- O programa MALHA celebra os 30 anos da classificação do centro histórico do Porto como Património Mundial, com várias atividades culturais.
- Inicia a 5 de julho e decorre até 5 de junho do próximo ano, com um investimento de 500 mil euros por ano (1 milhão no total).
- A iniciativa integra as comemorações dos 25 anos da Porto 2001 – Capital Europeia da Cultura e organize-se em cinco eixos: Contar, Dançar, Convocar, Riscar e Pensar a cidade.

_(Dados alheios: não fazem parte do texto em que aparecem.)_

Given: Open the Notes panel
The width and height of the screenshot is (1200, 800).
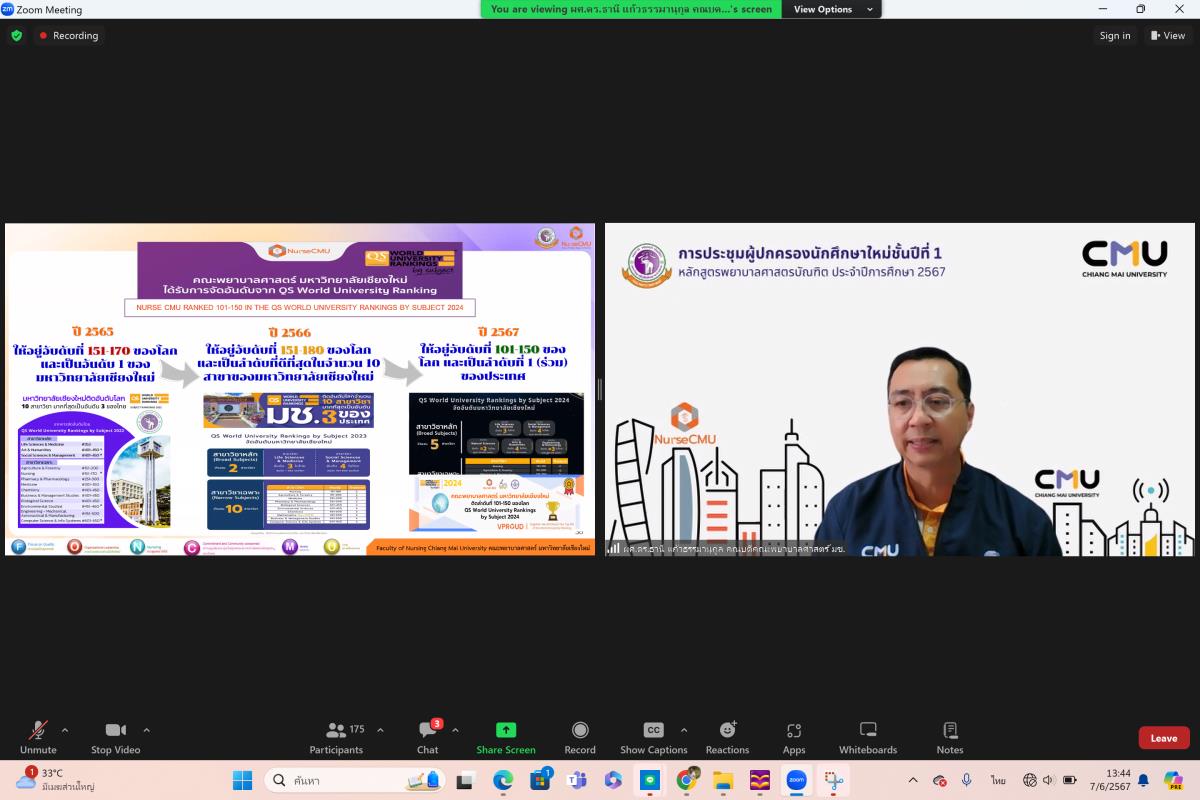Looking at the screenshot, I should (950, 737).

- O MALHA envolve dez curadores portuenses e pretende abranger toda a cidade, com especial incidência no centro histórico e na zona oriental.

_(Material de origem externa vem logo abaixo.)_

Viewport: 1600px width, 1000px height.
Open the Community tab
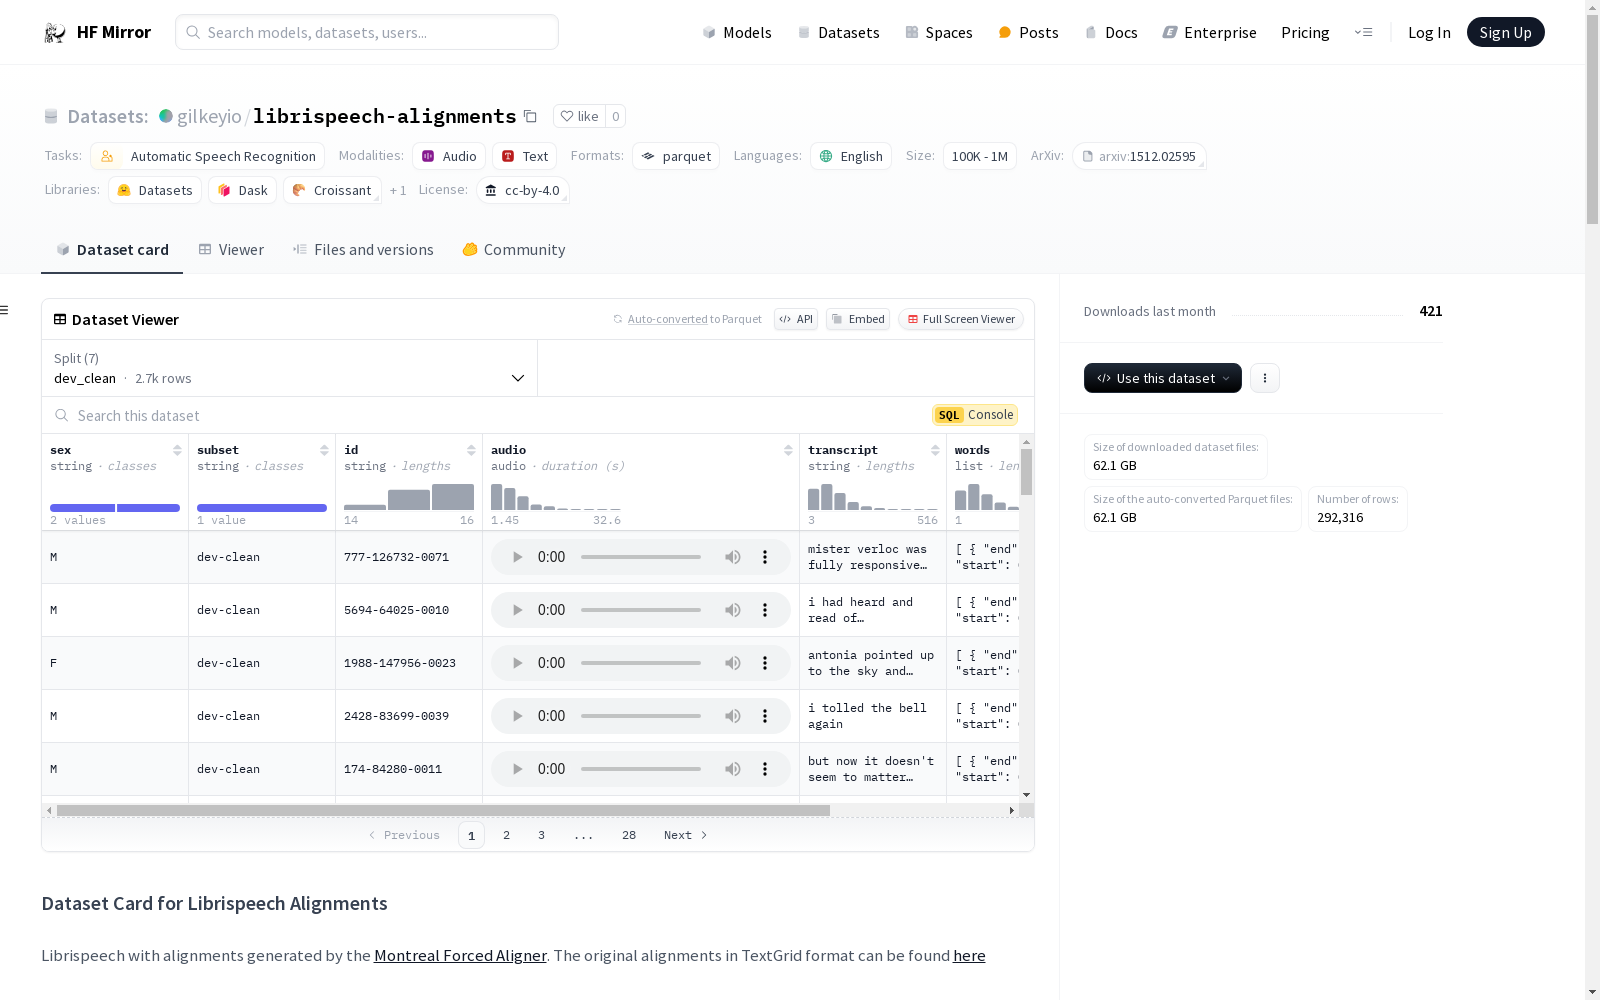(514, 250)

- Entre as ações previstas estão visitas guiadas, caminhadas, espetáculos, cinema, oficinas, laboratórios, sessões de leitura e intervenções em espaços públicos, além da apresentação da coleção de arte contemporânea do município.
O programa MALHA assinala os 30 anos da classificação do centro histórico do Porto como Património Mundial. A iniciativa, que junta visitas guiadas, caminhadas, espetáculos, cinema, oficinas e concertos, começa a 5 de julho e prolonga-se até 5 de junho do próximo ano. A Câmara do Porto revela que o foco é o centro histórico, aberto também à zona oriental.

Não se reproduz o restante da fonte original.